Edílson e Fagner se enfrentam na decisão da Copa do Brasil

Dassler Marques e Enrico Bruno
Do UOL, em São Paulo e Belo Horizonte

Motivo de dor de cabeça para grandes clubes como Flamengo e Grêmio, a lateral direita é sinal de segurança para os finalistas da Copa do Brasil. Nesta quarta-feira (10), Cruzeiro e Corinthians se enfrentam no Mineirão, na partida de ida da decisão, com Edílson e Fagner como jogadores de destaque anos depois de serem concorrentes de posição no Parque São Jorge.

Hoje treinador da seleção brasileira, Tite encontrou na dupla de laterais duas referências do que espera da posição ao longo de um ano e meio ao lado deles no Corinthians, quando ambos experimentaram evolução e cresceram de maneira consistente.
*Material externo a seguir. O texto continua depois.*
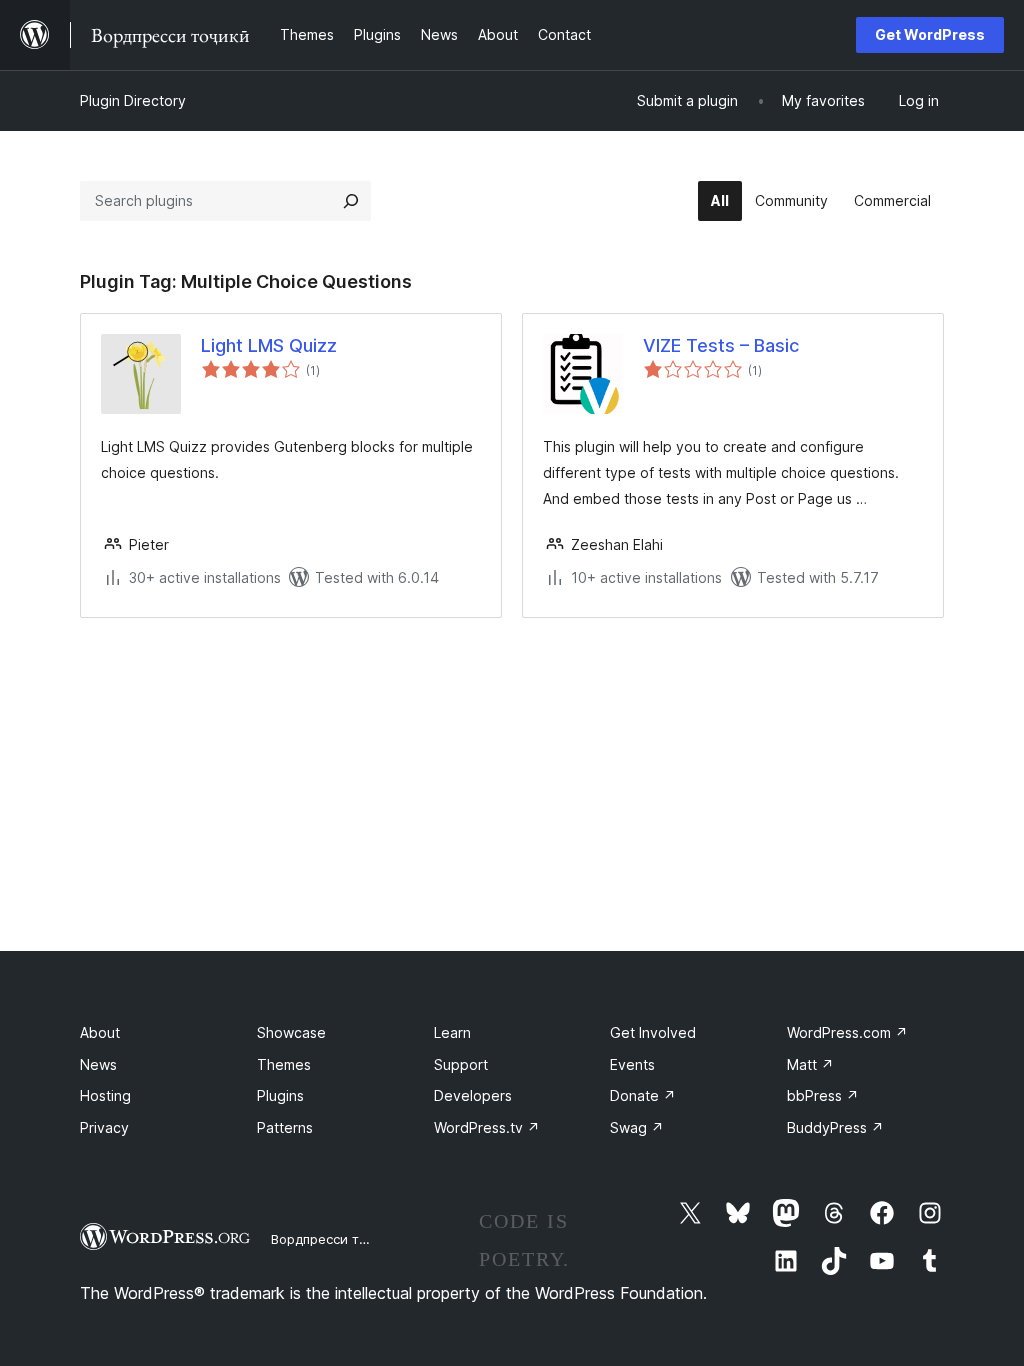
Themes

Não por acaso, fez de Fagner seu titular na Copa do Mundo pelas ausências de Daniel Alves e Danilo, e a três meses do Mundial declarou publicamente que cogitava a convocação de Edílson.

Concorrente do Corinthians na decisão, Mano Menezes foi o responsável por indicar Fagner para suceder a Alessandro na lateral direita do clube em 2014. Formado na própria base corintiana, ele havia sido destaque do Vasco de Ricardo Gomes e Cristóvão Borges, mas devido principalmente a dificuldades defensivas não deslanchou na Europa, onde defendeu PSV Eindhoven-HOL e Wolfsburg-ALE.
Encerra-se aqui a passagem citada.